After inspecting several other identity documents that Rymer showed him, Grant stood up and took his leave of James and his mother. At the door, Grant turned to Rymer and said "I might see you again", to which Rymer coolly replied, "I hope we both shall be still the same side of the fence when we meet again".

James John Rymer in his London Postal Service uniform (from Ancestry.co.uk)
James John Rymer in his
London Postal Service uniform
(from Ancestry.co.uk)
After leaving 33 Abbotsford Gardens, Grant rang up Hinchley-Cooke again and shared his suspicions about Rymer. Hinchley-Cooke reined in the eager copper and told him that no immediate action should be taken regarding Rymer. Hinchley-Cooke knew that Rymer was an innocent man.

James John Rymer
James was born on 1 November, 1900 in Bow, London. He was the only child of hairdresser James Kinggett Rymer and his wife Florence Sarah Ann Richards. Young James must have been a bright young lad for in 1903, at the age of 3, he was enrolled in Roman Road School in the Tower Hamlets area of London. At the outbreak of World War I, James was a tad young to enlist and by 1917, he was an assistant postman with the London Postal Service.

In early 1918 however, James enlisted with the Merchant Navy, receiving his Seaman's Certificate on 8 March, 1918. As a member of the Merchant Navy, James was flirting with danger. The war with Germany was still raging, but James was a lucky lad and survived the war unscathed. Because James sailed through dangerous waters, he was awarded Mercantile Marine Medal as well as the British Medal.
Mercantile Marine Medal
Mercantile Marine Medal

It would appear that James spent most of his young adulthood serving in the merchant marine. This was not altogether surprising. His paternal grandfather was a sailmaker and his paternal great grandfather was a ship's carpenter. Apparently the Rymer family, with the exception of James' own father, had a long association with the sea.

On 20 September, 1929, James received a certificate which stated that he had Proficiency in Radiotelegraphy, indicating that he may have been serving in the signal's office on board his ships.

Depending on his location in 1931, it might have taken him a few weeks or a few months for him to receive word that his father had passed away on 17 March, 1931. James Sr. let his wife around £1100, a moderate sum back then. Later that year, on 27 May, 1931, James was once again off to sea, serving on the newly minted SS Empress of Britain. He sailed with the Empress for the next four years, eventually striding ashore in October 1935.

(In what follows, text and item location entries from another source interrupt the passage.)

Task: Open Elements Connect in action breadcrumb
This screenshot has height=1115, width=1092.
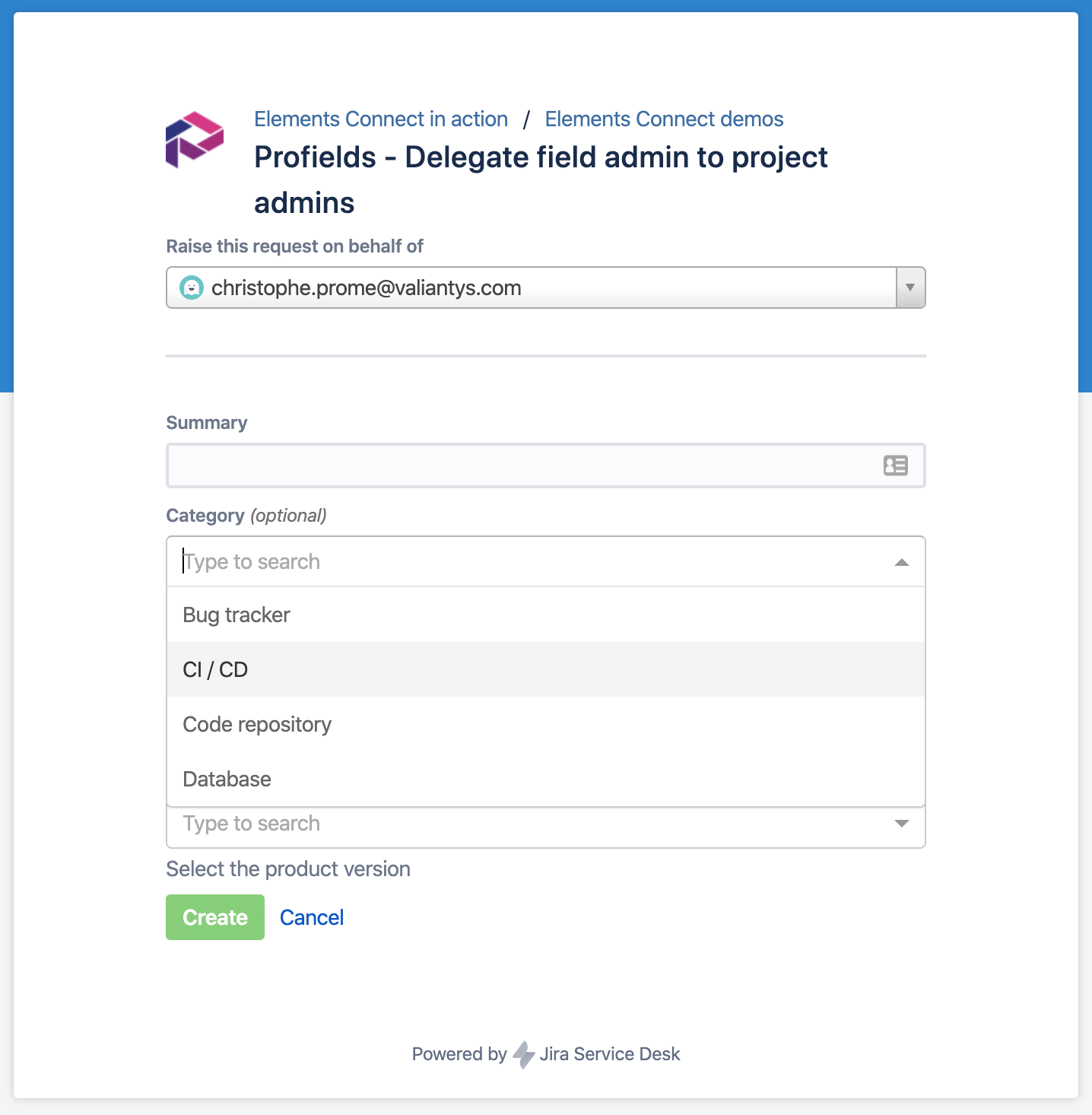Action: pos(381,119)
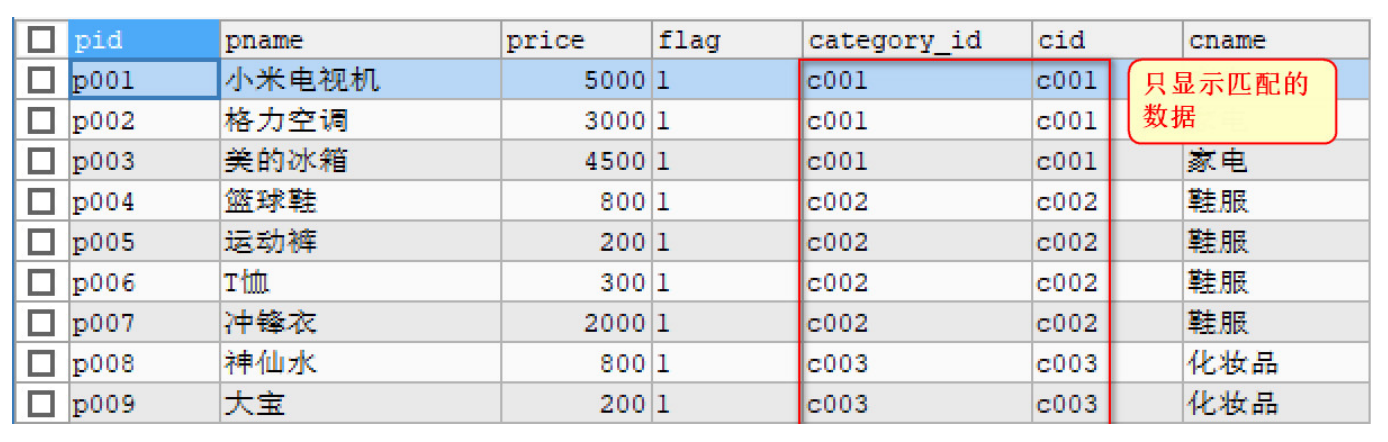Click the price column header
The width and height of the screenshot is (1388, 442).
click(576, 40)
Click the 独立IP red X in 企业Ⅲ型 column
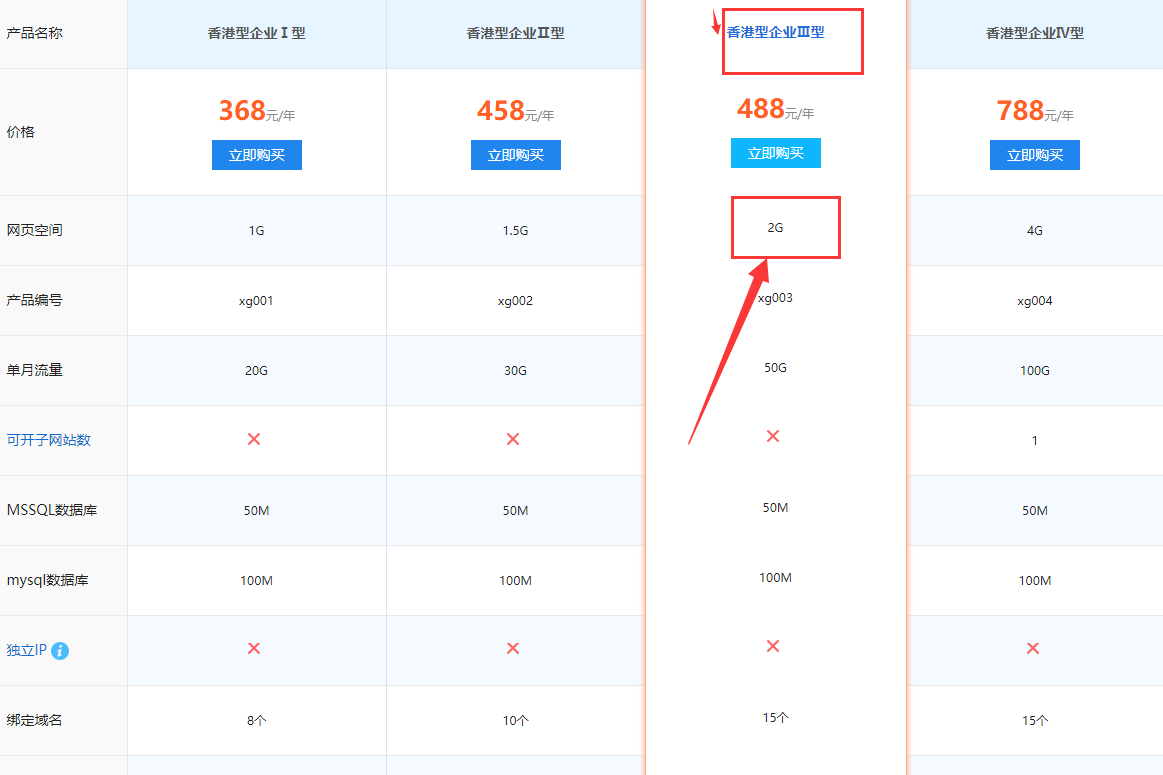 pos(772,646)
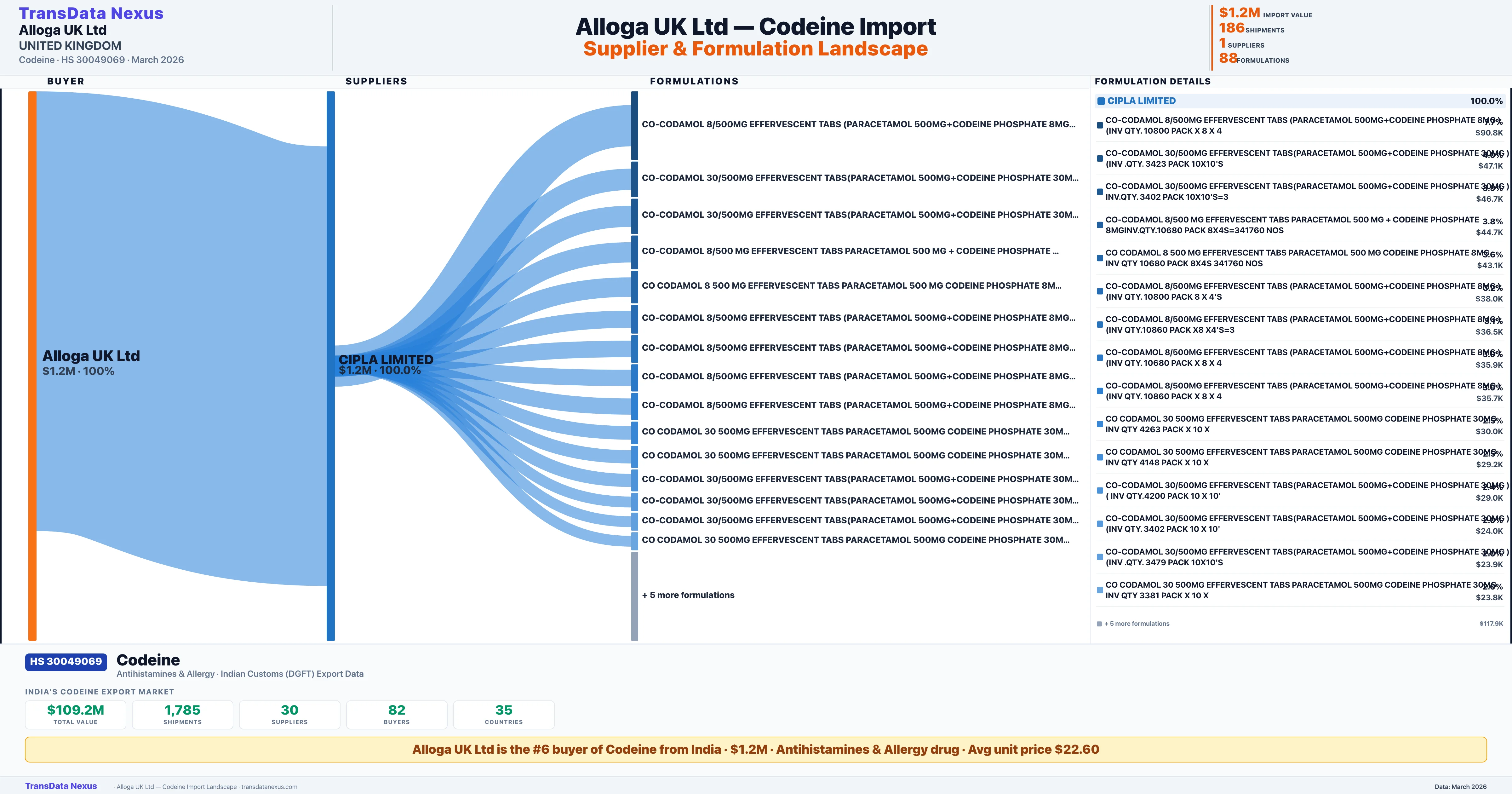Select the 1,785 Shipments stat card

183,714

James Kinggett Rymer, James John Rymer (in his London Postal Service uniform - ca. 1917) and John Urlwin Rymer (uncle of James John Rymer)
James Kinggett Rymer, James John Rymer (in his London Postal Service
uniform - ca. 1917) and John Urlwin Rymer (uncle of James John Rymer)
(from Ancestry.co.uk)
When James left the sea behind him, he moved in with his mother, residing at 49 Stafford Road in the borough of Bow, London. James likely picked up his job with the BBC fairly quickly and was able to supplement the household income.

Despite the fact that James was an only child and apparently never married, he did have a rather large extended family who lived in East London. His father had eight siblings and they all went on to have families as well.

In late October, 1940, James and his mother moved to 33 Abbotsford Gardens in Woodford Green. Perhaps they were bombed out of their previous flat, or perhaps James was moving closer to his job.

As we've seen, the peaceful life of James and his mother was disturbed on the afternoon of 25 July, 1940, by the visit of Detective Inspector Douglas Grant. James' mother was only 70 years old, but the stress of a visit from the police may have been too much for her. Two days after Grant left the flat, Florence Sarah Ann Rymer passed away, leaving her son about £900.

James John Rymer eventually moved to Eastbourne, along the southeast coast of England, where he passed away in the late summer of 1970. James likely never knew that his name had been associated with a German spy. News reports after Josef's execution never mentioned the name found on his forged Identity Card. Why MI5 chose James' name and address to send to the German Intelligence Service remains a mystery.